– Kiedy miałem 25, 26 lat, chodziłem do starego kina. Kiedyś jego właściciel poprosił mnie, żebym pomógł mu rozmontować projektor. Powiedział: „Jak to zrobisz, możesz go sobie zabrać". Pracowałem przez cały dzień. Siedem lat później zrobiłem „Kino Paradiso" – mówił kilka lat temu w rozmowie z „Rz".
Artykuł z archiwum "Rz" z 2010 r. 27 maja Giuseppe Tornatore obchodzi 57 urodziny
Opowieść o przyjaźni chłopca z kinooperatorem, który odsłania przed nim tajniki sztuki filmowej, podbiła serca widzów na całym świecie.
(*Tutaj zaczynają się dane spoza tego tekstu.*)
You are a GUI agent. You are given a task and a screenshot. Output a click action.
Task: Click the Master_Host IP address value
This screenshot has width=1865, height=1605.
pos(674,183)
Ale nie od razu. Pierwsza wersja filmu, która powstała w 1988 roku, nie wzbudziła zainteresowania. Dopiero, kiedy Tornatore przemontował film, „Kino Paradiso" okazało się międzynarodowym hitem. Zdobyło m.in. nagrodę jury w Cannes i Oscara dla najlepszego filmu nieanglojęzycznego.
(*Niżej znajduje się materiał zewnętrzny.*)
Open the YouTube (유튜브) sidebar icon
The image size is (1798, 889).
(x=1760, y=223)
Od tego czasu Tornatore uchodzi za specjalistę od nastrojowych obrazów, w których wyczuwalna jest nostalgia za przeszłością. – Wyprawy w przeszłość są fascynujące – podkreśla, ale zarazem dystansuje się przed przypiętą mu etykietką. – Myślę, że ludzie zapamiętali nostalgię z „Kina Paradiso" i przenoszą ją na inne moje filmy.
Tymczasem jego kariera dowodzi, że jest wszechstronnym reżyserem. Zaczął od dramatu „Kamorysta". Po „Kinie Paradiso" nakręcił m.in. „Malenę" – opowieść o dojrzewaniu – z Monicą Bellucci w roli tytułowej. A także „Nieznajomą" – thriller inspirowany stylem Hitchcocka. Ostatni jego film to „Baaria" – powrót do sycylijskiego miasteczka, w którym się wychował.